**GIVEN INSTRUCTION**
Rewrite the rows below, replacing "trash icon" with "bin icon" wherever it occurs and leaving everything else unchanged.

Rows on where items appear:
>>>>

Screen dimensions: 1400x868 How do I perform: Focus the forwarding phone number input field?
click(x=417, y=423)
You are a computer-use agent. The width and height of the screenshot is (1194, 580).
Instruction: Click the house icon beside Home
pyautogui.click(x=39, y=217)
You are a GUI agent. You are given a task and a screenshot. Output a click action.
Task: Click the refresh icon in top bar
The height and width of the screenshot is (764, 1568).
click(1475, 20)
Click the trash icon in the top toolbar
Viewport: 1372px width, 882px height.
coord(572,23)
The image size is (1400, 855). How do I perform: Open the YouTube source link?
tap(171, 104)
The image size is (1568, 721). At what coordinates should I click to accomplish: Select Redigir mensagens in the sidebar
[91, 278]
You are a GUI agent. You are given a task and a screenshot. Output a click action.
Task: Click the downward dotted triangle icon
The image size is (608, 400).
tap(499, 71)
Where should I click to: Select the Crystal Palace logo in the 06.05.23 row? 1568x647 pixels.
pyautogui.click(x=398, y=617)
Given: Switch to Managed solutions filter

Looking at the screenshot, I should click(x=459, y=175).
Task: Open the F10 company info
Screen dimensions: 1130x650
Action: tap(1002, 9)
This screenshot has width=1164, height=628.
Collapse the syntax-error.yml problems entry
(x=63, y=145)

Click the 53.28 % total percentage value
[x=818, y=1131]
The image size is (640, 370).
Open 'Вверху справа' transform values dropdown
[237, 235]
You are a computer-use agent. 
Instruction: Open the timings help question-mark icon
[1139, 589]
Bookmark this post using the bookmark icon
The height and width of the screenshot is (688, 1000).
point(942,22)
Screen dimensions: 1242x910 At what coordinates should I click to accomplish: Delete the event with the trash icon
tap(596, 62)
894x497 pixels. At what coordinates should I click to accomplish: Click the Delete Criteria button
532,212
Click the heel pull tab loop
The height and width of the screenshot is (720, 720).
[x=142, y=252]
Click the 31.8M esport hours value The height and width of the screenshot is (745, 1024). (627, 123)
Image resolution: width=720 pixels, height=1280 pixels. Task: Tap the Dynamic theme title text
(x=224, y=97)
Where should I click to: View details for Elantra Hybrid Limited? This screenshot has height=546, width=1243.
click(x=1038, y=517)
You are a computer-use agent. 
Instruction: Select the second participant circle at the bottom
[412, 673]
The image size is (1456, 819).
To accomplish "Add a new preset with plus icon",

<<<<

**RESPONSE TO THIS TASK**
Screen dimensions: 1400x868 How do I perform: Focus the forwarding phone number input field?
click(x=417, y=423)
You are a computer-use agent. The width and height of the screenshot is (1194, 580).
Instruction: Click the house icon beside Home
pyautogui.click(x=39, y=217)
You are a GUI agent. You are given a task and a screenshot. Output a click action.
Task: Click the refresh icon in top bar
The height and width of the screenshot is (764, 1568).
click(1475, 20)
Click the bin icon in the top toolbar
Viewport: 1372px width, 882px height.
coord(572,23)
The image size is (1400, 855). How do I perform: Open the YouTube source link?
tap(171, 104)
The image size is (1568, 721). At what coordinates should I click to accomplish: Select Redigir mensagens in the sidebar
[91, 278]
You are a GUI agent. You are given a task and a screenshot. Output a click action.
Task: Click the downward dotted triangle icon
The image size is (608, 400).
tap(499, 71)
Where should I click to: Select the Crystal Palace logo in the 06.05.23 row? 1568x647 pixels.
pyautogui.click(x=398, y=617)
Given: Switch to Managed solutions filter

Looking at the screenshot, I should click(x=459, y=175).
Task: Open the F10 company info
Screen dimensions: 1130x650
Action: tap(1002, 9)
This screenshot has width=1164, height=628.
Collapse the syntax-error.yml problems entry
(x=63, y=145)

Click the 53.28 % total percentage value
[x=818, y=1131]
The image size is (640, 370).
Open 'Вверху справа' transform values dropdown
[237, 235]
You are a computer-use agent. 
Instruction: Open the timings help question-mark icon
[1139, 589]
Bookmark this post using the bookmark icon
The height and width of the screenshot is (688, 1000).
point(942,22)
Screen dimensions: 1242x910 At what coordinates should I click to accomplish: Delete the event with the bin icon
tap(596, 62)
894x497 pixels. At what coordinates should I click to accomplish: Click the Delete Criteria button
532,212
Click the heel pull tab loop
The height and width of the screenshot is (720, 720).
[x=142, y=252]
Click the 31.8M esport hours value The height and width of the screenshot is (745, 1024). (627, 123)
Image resolution: width=720 pixels, height=1280 pixels. Task: Tap the Dynamic theme title text
(x=224, y=97)
Where should I click to: View details for Elantra Hybrid Limited? This screenshot has height=546, width=1243.
click(x=1038, y=517)
You are a computer-use agent. 
Instruction: Select the second participant circle at the bottom
[412, 673]
The image size is (1456, 819).
To accomplish "Add a new preset with plus icon",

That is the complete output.